→ **PROBLEM STATEMENT**:
Without pictures, repeat the lines of the entries from the one containing "Where should I" through the last, both ends included, and nothing else.

Source records:
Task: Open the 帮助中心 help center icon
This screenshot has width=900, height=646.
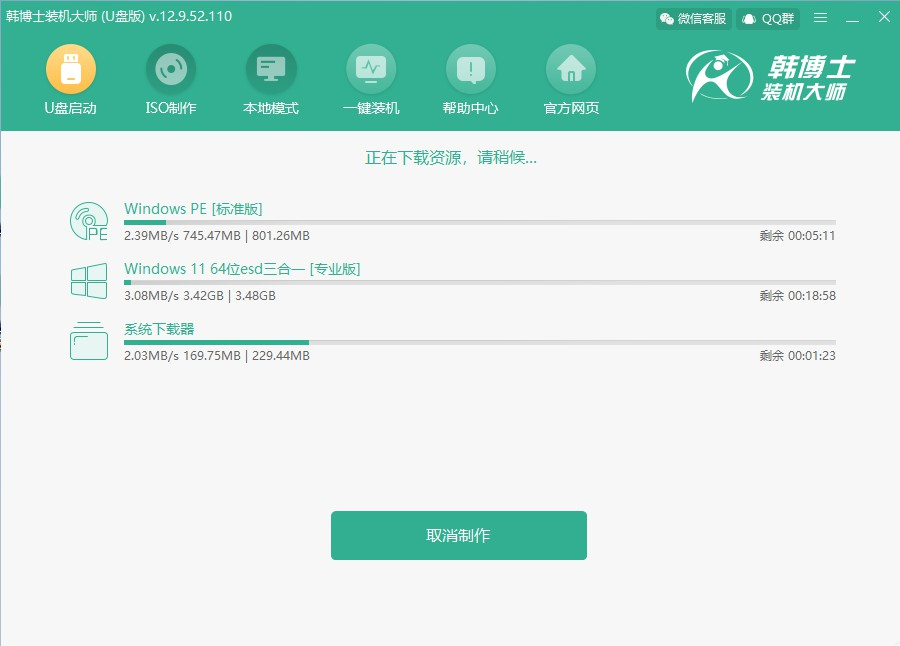Action: point(471,70)
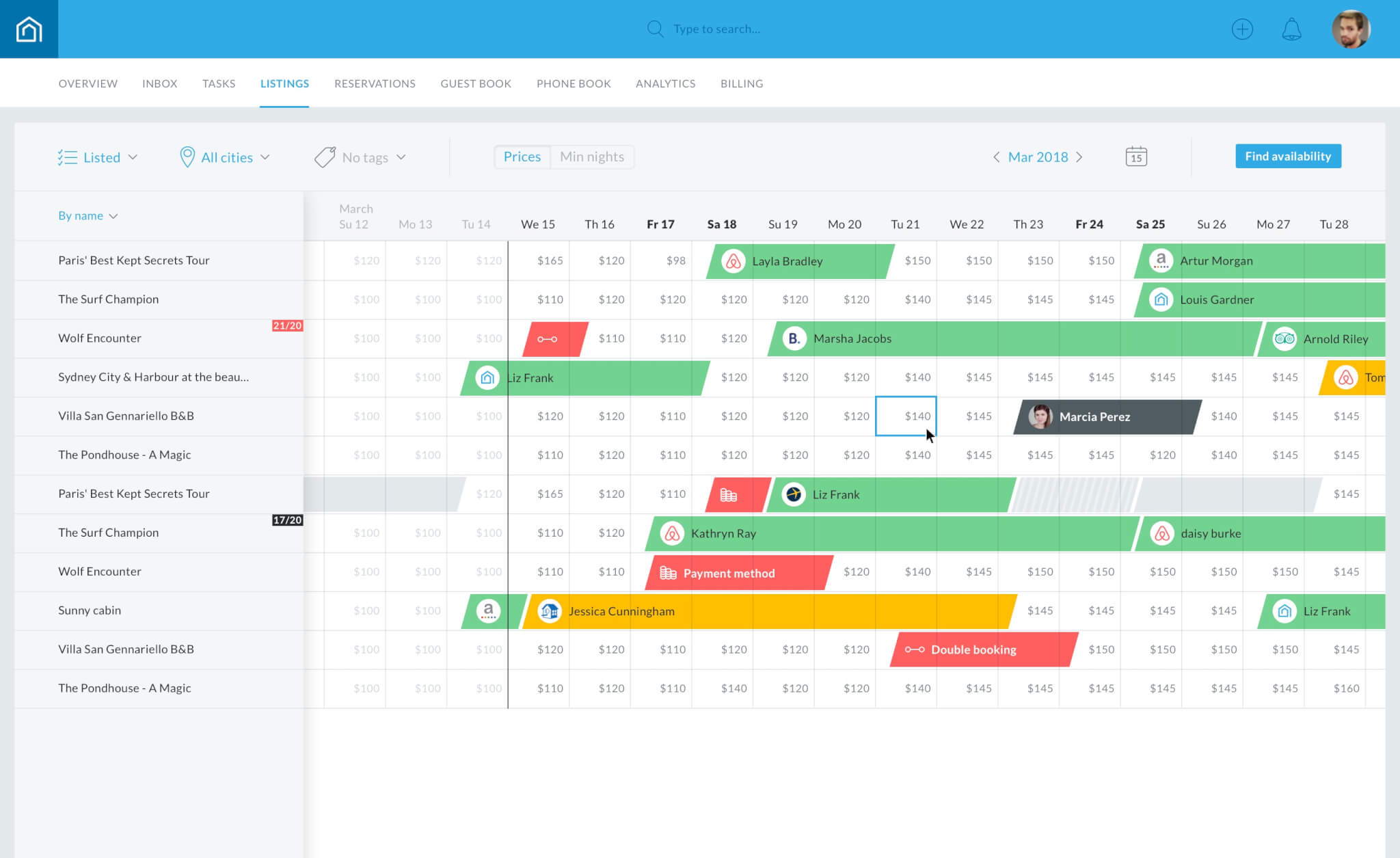Toggle the Listed filter on/off

(x=96, y=156)
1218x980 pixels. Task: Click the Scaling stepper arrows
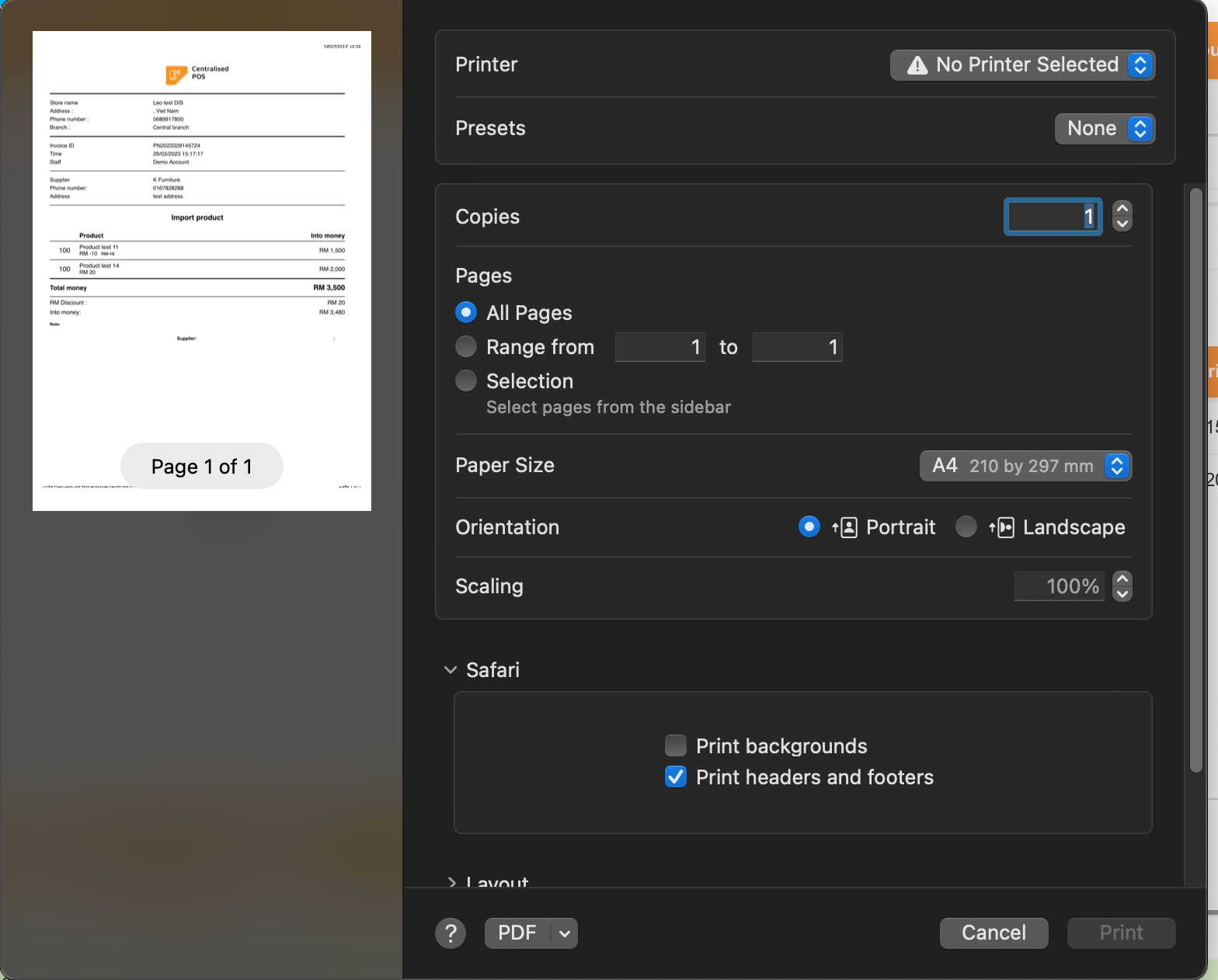pyautogui.click(x=1122, y=586)
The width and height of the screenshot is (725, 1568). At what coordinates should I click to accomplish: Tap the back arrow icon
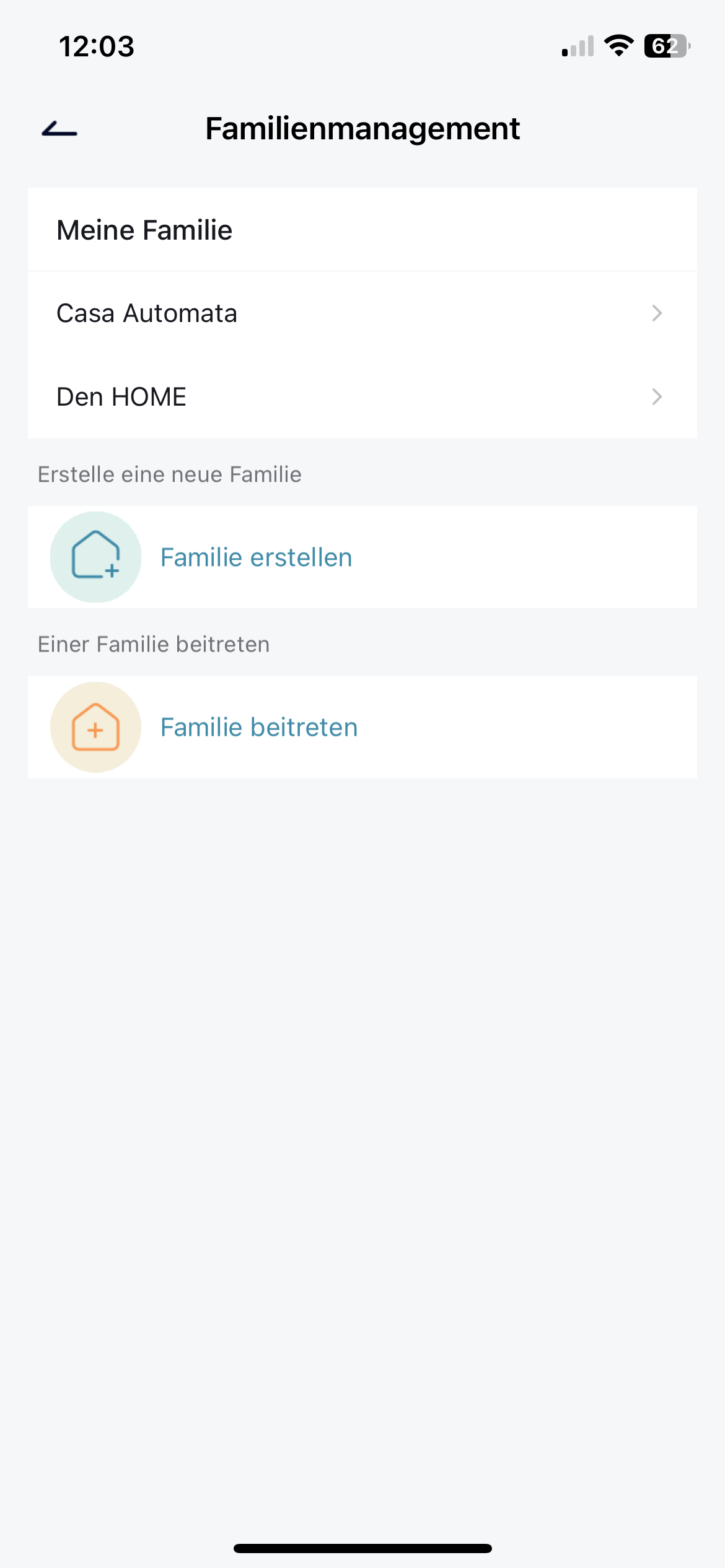point(59,129)
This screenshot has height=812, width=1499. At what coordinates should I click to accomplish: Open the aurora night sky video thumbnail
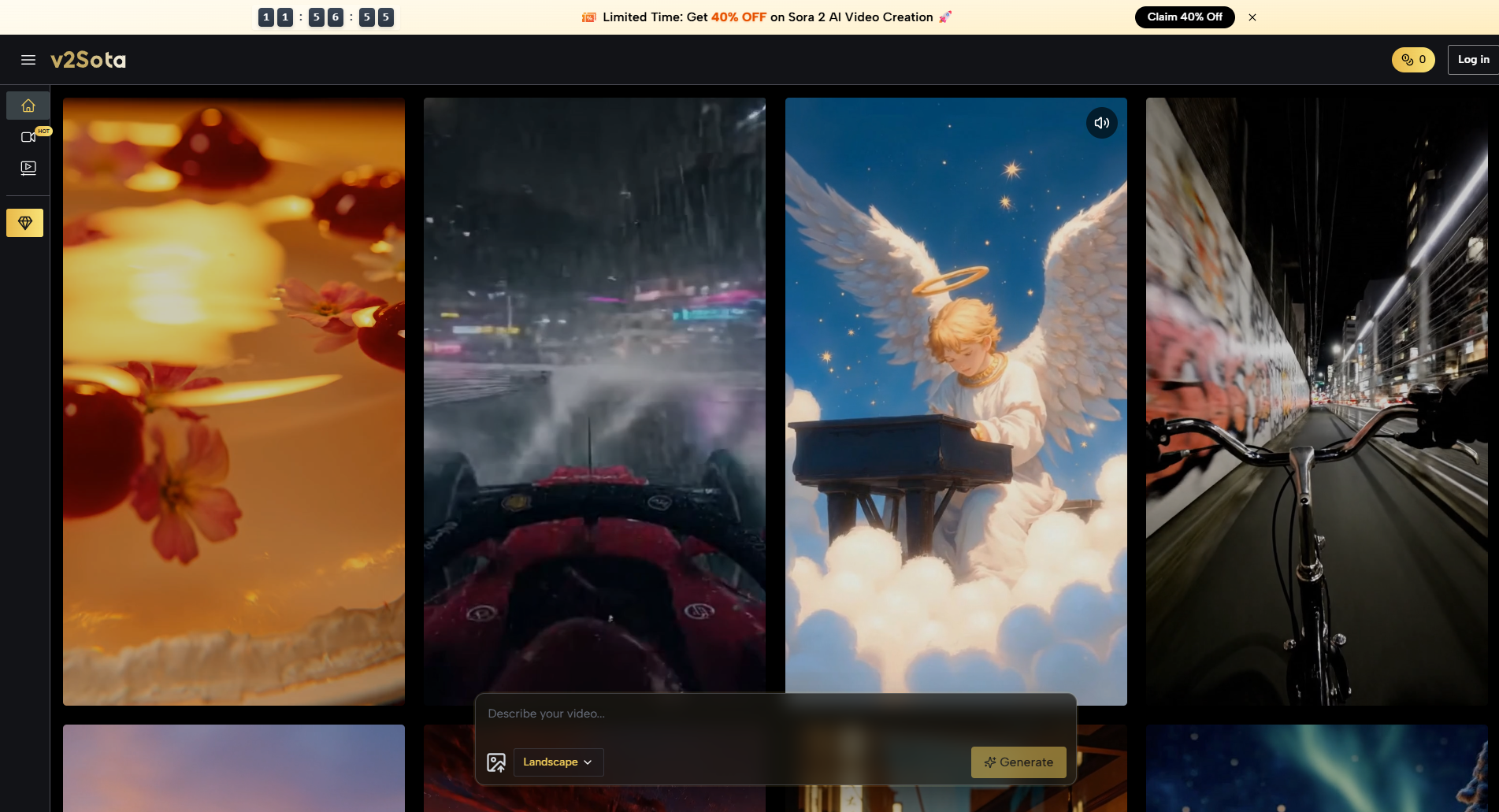coord(1316,768)
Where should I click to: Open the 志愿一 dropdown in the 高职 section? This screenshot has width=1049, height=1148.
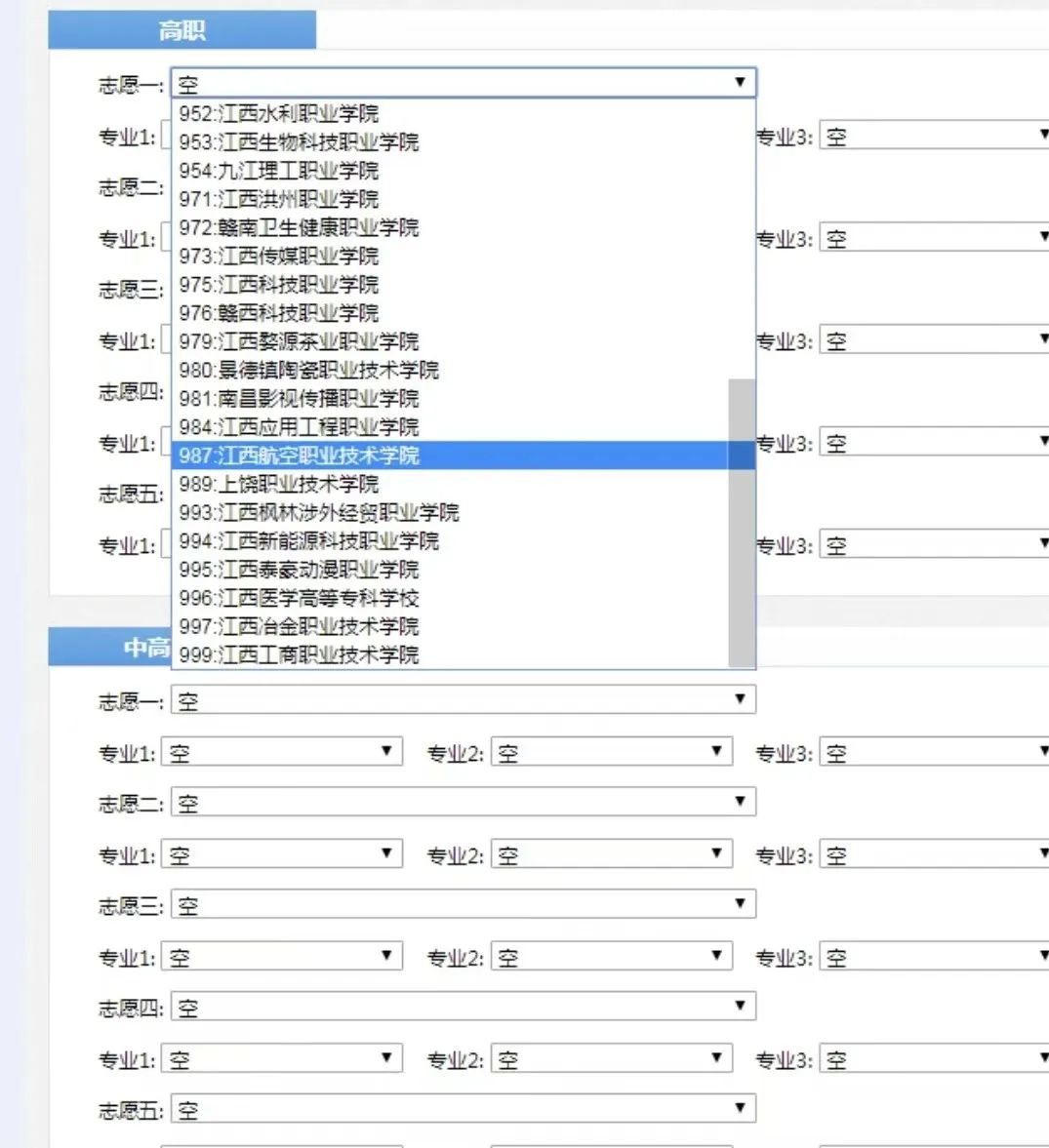tap(461, 82)
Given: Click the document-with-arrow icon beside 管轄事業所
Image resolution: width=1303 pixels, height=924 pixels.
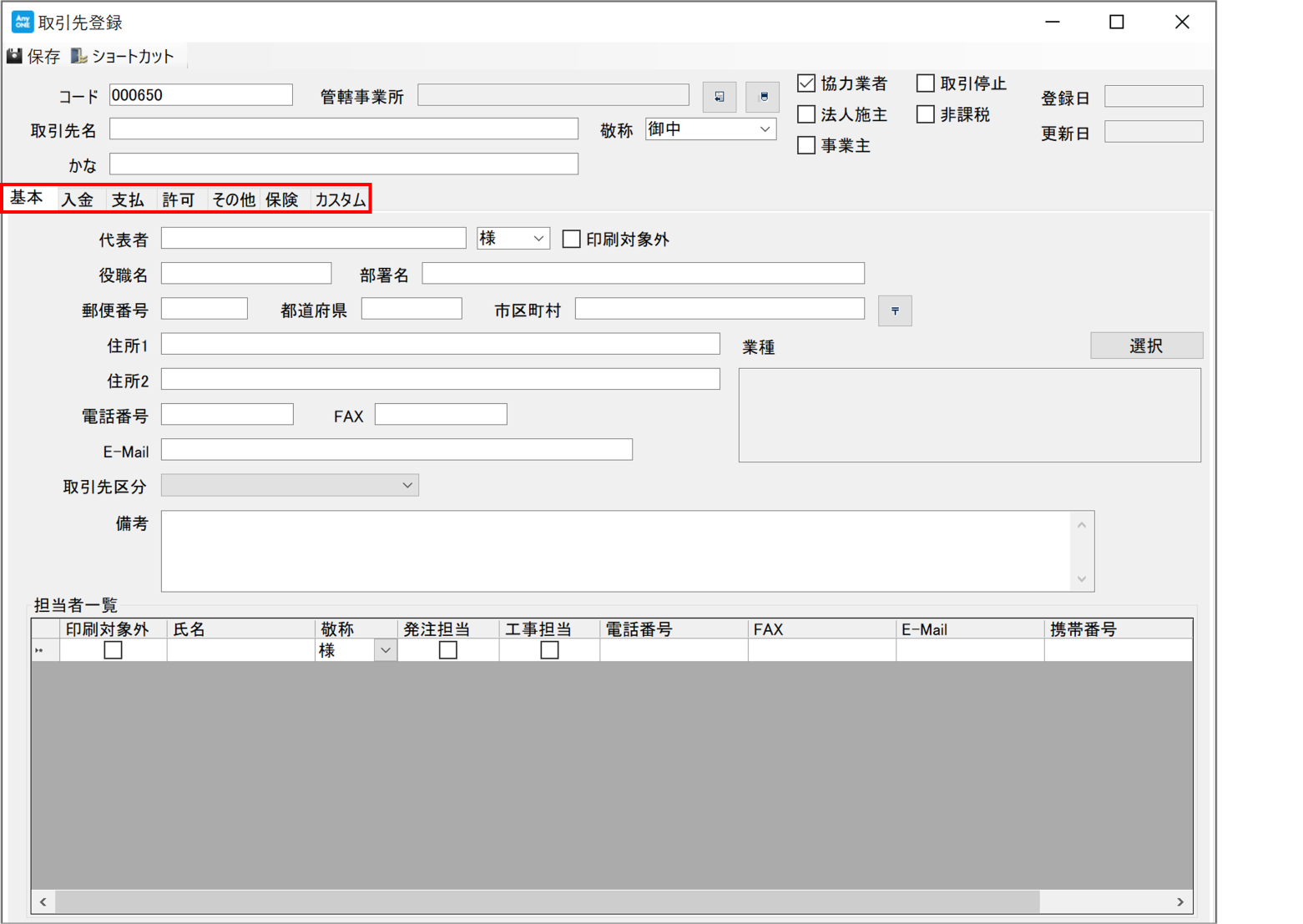Looking at the screenshot, I should (719, 97).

→ **RESPONSE TO THIS EXERCISE**:
Where should I click to: Open the 志愿一 dropdown in the 高职 section? This screenshot has width=1049, height=1148.
tap(461, 82)
Given: Click the document-with-arrow icon beside 管轄事業所
Image resolution: width=1303 pixels, height=924 pixels.
Looking at the screenshot, I should (719, 97).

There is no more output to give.